Discourses of Decline

Download Discourses of Decline PDF Online Free

Author :
Publisher : BRILL
ISBN 13 : 9004470654
Total Pages : 248 pages
Book Rating : 4.0/5 (44 download)

DOWNLOAD NOW!


Book Synopsis Discourses of Decline by :

Download or read book Discourses of Decline written by and published by BRILL. This book was released on 2022-01-17 with total page 248 pages. Available in PDF, EPUB and Kindle. Book excerpt: This volume explores the relevance of decline within the republican tradition. While scholarship on republicanism thrives, the idea of decline, which has been prominent in republican theory since antiquity, has received relatively little attention. The essays in this volume take a broad cultural perspective and study a wide variety of authors and (con)texts to situate decline among the key concepts in the history of republicanism.

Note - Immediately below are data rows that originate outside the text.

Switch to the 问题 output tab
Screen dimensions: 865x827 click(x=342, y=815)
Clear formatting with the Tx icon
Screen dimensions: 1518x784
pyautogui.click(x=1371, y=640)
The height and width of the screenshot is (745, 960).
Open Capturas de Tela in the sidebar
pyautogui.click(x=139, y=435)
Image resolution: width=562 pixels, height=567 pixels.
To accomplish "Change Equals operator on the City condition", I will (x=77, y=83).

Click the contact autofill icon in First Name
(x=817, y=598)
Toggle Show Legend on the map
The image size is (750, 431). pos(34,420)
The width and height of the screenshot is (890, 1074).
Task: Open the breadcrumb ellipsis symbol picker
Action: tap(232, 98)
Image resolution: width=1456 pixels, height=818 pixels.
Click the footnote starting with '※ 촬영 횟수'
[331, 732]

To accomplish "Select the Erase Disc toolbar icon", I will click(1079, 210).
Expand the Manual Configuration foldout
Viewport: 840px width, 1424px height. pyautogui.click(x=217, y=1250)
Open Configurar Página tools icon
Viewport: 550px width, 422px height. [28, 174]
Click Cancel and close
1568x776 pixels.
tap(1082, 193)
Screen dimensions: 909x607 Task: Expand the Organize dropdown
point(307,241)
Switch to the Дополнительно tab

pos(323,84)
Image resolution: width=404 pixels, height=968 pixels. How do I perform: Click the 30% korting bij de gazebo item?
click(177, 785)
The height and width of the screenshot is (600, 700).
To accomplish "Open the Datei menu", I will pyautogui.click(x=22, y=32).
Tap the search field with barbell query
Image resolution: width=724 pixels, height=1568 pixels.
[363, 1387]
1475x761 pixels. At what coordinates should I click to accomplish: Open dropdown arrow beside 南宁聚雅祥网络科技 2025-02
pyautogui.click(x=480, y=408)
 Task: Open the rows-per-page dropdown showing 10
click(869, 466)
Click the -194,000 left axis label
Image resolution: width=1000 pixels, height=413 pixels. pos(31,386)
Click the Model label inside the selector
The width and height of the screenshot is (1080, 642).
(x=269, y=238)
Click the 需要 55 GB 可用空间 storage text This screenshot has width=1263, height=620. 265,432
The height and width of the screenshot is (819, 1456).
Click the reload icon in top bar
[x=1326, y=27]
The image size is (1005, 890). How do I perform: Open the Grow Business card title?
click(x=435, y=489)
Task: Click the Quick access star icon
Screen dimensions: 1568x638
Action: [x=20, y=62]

Most contributions focus on the Dutch Republic during the Age of Enlightenment and Revolutions, the area of expertise of Wyger Velema, to whom this volume is dedicated. Other case studies include early modern Spain and Venice, the German Enlightenment, and the Weimar Republic. Contributors are: Remieg Aerts, Hans Erich Bödeker, Wiep van Bunge, Lisa Kattenberg, Wessel Krul, Matthijs Lok, Alessandro Metlica, Ida Nijenhuis, Eleá de la Porte, Jan Rotmans, Niek van Sas, Freya Sierhuis, and Lina Weber.